Dobby is happy to help! Dobby will pull #48 to refresh on the design feedback, then check the source-owned retry loop, the strict 206 + Content-Range guards, the shared attempt counter across resumes, the classifyCryptifyError reuse, and the synchronous ReadableStream return at decrypt.ts:45. Dobby will run typecheck and tests too. Findings coming as a PR review!

dobby-coder

Review against design feedback on #48

Verified the implementation against each point of the design feedback. Built (npm run build), typechecked (tsc --noEmit), and ran tests (vitest run — 72 passed, including the 8 new download-retry cases) on the branch.

✅ 1. Source-owned retry loop replaces `withRetry` on the download path

downloadFileWithRetry (src/api/cryptify.ts:305-380) is now a synchronous factory that returns a ReadableStream whose start() owns the while(true) loop. Each underlying GET is one attempt. withRetry is no longer in the import-actually-used list for this path — confirmed by reading the file. The chunk-PUT path (storeChunkWithRetry) still uses withRetry, which is right: that one fits the Promise<T> shape.

This matches the §1 sketch from the design feedback essentially line-for-line, including reuse of classifyCryptifyError, delayWithFullJitter, sleep, and withTimeout.

✅ 2. Strict 206 + `Content-Range` checks (incl. start-offset match)

downloadRange (cryptify.ts:238-277) does the right thing in the right order:

!response.ok → NetworkError with the response status (so 5xx routes through to classifyCryptifyError === 'retry' and 4xx through to 'fail', which is correct).
response.status !== 206 (e.g. a 200 OK from a Range-stripping proxy) → NetworkError. Since status is a 2xx, classifyCryptifyError will see it as < 500 and classify as fail — exactly the silent-rewind protection §4 asked for.
parseContentRangeStart(contentRange) !== offset → also NetworkError, also fail-not-retry.

parseContentRangeStart (cryptify.ts:283-289) is tight: ^\s*bytes\s+(\d+)- — anything not matching the standard form returns null, which then mismatches offset and trips the assertion.
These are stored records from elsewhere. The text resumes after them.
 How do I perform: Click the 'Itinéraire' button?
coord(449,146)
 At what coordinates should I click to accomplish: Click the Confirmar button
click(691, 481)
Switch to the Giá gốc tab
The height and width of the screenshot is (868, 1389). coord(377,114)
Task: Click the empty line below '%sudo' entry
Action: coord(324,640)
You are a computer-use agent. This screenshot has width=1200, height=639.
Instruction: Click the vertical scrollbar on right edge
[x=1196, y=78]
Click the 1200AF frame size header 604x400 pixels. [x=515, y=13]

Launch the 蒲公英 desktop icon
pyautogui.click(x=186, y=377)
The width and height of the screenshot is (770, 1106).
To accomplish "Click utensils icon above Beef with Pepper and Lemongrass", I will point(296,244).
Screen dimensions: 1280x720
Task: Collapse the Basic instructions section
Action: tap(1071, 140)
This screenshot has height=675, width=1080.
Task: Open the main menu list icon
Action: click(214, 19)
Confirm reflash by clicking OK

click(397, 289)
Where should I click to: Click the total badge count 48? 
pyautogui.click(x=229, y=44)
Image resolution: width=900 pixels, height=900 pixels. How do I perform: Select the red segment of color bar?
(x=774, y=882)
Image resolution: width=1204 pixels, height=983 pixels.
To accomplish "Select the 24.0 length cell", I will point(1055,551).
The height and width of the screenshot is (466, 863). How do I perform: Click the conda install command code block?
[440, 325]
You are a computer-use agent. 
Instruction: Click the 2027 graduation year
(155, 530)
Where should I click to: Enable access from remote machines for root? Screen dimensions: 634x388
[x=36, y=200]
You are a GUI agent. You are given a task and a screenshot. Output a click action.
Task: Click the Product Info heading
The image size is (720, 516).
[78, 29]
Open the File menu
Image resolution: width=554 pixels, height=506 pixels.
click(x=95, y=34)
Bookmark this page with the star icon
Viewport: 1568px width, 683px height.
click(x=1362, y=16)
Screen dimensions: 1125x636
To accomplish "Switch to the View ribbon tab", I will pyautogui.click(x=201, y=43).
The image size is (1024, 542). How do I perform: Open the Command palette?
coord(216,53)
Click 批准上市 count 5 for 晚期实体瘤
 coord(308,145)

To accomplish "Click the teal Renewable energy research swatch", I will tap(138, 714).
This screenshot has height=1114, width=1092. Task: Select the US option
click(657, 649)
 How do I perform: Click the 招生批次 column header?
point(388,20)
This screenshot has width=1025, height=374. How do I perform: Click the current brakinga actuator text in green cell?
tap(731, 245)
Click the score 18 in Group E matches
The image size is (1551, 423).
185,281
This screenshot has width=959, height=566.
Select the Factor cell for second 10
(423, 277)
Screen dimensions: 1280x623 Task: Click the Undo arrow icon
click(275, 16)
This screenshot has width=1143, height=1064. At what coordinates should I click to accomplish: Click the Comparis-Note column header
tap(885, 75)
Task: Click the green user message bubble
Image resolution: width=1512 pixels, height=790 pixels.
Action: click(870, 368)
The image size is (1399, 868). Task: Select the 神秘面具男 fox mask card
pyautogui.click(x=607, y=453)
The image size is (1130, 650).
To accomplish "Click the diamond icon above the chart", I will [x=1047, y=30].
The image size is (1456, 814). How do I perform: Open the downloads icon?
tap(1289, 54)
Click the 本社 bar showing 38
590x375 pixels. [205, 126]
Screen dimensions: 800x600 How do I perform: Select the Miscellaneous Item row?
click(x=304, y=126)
Conservative and correct.

Both branches are covered by tests (tests/api.test.ts:684-734), and I confirmed the 200 → fails test exercises the offset path (after 2 bytes have been delivered) — corruption would be silent without this guard.

✅ 3. Shared attempt counter across resumes

let attempt = 0 is declared at cryptify.ts:312 — outside the while loop — and attempt += 1 runs unconditionally at the top of every iteration (cryptify.ts:320). A flapping connection that delivers one byte per attempt now exhausts the budget. The "shares the attempt counter across resumes" test (api.test.ts:753-827) constructs exactly that adversarial server (one byte per attempt → error) and asserts exactly 3 calls before the consumer's read() rejects. Solid.

✅ 4. `classifyCryptifyError` works as-is for stream-level `TypeError`s

Confirmed by reading src/util/retry.ts:68-79 — the existing classifier already returns 'retry' for TypeError. The test at api.test.ts:654-682 uses new TypeError('network reset') thrown from inside the stream's pull, and that error successfully drives a Range-based resume. No classifier changes needed, as the design feedback predicted (§3).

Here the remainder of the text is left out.